The authors of the paper [35] proposed a 3D facial landmarking algorithm based on thresholded surface normals. They focused on the identification of key nasal landmarks. The algorithm is inspired by the successful use of surface normals for feature extraction. Surface normals provide an effective representation of the surface geometry. Among the benefits of using surface normals are high consistency and accuracy under different facial expressions. Their algorithm is training-free and computationally very fast.

5. Discussion

5.1. Comparison with Previous Research

In our work, we aim to use 3D facial scans of the patients performed by a cheap 3D Kinect-like camera.
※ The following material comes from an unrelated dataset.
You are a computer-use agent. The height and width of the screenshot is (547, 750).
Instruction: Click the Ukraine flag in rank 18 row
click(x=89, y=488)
Previous studies mostly used 2D pictures or expensive CT scans and 3D scanners. In our work, we also want to avoid training the ML or DL models, as this requires a huge amount of training data. Since facial morphology varies a lot across age, sex, and ethnicity, it would be difficult to have all these variations included in the training set.

5.2. Limitations

Despite the promising findings, this study has several limitations. First, we have not tested any specific hybrid template or knowledge-based algorithm (neither the MeshMonk toolbox nor TH-OCR) on the actual facial scans created by a Kinect like 3D camera. Second, the facial scans considered in this paper do not capture intraoral morphology, which can provide important signs and symptoms associated with OSA.

5.3. Future Research

The MeshMonk toolbox, in conjunction with a low-cost 3D camera like Kinect, could be utilized to scan pediatric patients. Automatically identified facial landmarks can not only streamline existing OSA screening protocols but also aid in discovering new facial features associated with OSA. The ultimate goal is to develop a relatively cheap device, possibly even mobile phone-based, to automatically screen pediatric patients for OSA.

5.4. Conclusions

The authors of this paper have demonstrated that screening and early diagnosis of OSA are crucial yet challenging tasks. Facial anatomical landmarks can be used for screening, with automation of their identification being a vital component. The amount of quality data required for the learning-based methods is substantial; hence, the authors see potential in hybrid templates and knowledge-based methods.

Author Contributions

R.H. was responsible for the conception of the work, its investigation, and its writing. F.D. supervised R.H. and did the funding acquisition. All authors have approved the submitted version of the manuscript and agreed to be accountable for any part of the work. All authors have read and agreed to the published version of the manuscript.

Funding

This publication was created with the support of the grants KEGA 028STU-4/2022, AIR (AI in Robotics, excellent teams), and with the support under the Operational Program Integrated Infrastructure for the project: “Research and development of the applicability of autonomous flying vehicles in the fight against the pandemic caused by COVID-19”, Project no. 313011ATR9, co-financed by the European Regional Development Fund.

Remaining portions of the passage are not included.